-------- DATA EXCERPTS --------

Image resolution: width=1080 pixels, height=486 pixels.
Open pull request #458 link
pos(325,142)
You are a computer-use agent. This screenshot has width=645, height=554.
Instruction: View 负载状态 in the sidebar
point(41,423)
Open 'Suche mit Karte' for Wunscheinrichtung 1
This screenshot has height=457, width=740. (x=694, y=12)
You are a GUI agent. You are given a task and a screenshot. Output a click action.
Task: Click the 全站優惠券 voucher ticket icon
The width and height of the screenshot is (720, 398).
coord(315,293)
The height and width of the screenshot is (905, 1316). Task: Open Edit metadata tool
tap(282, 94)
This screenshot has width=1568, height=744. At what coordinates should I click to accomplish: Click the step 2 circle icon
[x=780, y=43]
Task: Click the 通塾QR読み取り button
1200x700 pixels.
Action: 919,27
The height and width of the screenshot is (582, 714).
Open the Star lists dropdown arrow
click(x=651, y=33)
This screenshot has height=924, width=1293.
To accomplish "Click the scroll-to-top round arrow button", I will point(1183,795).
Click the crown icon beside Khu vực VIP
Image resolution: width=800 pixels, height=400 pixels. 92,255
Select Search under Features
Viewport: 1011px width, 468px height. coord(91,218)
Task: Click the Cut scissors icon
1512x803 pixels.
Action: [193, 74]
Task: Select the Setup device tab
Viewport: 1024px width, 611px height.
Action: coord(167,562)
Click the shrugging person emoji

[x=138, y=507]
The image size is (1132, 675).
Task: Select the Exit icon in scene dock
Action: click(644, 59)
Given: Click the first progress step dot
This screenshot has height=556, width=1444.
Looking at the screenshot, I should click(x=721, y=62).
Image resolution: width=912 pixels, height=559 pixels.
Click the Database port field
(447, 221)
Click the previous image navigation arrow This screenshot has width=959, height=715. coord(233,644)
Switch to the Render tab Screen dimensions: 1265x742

--------

(WHAT TO PRODUCE) Wherever the word "button" turns up in the records above, copy the line that holds it.

(RESULT OF THE EXERCISE)
Task: Click the 通塾QR読み取り button
To accomplish "Click the scroll-to-top round arrow button", I will point(1183,795).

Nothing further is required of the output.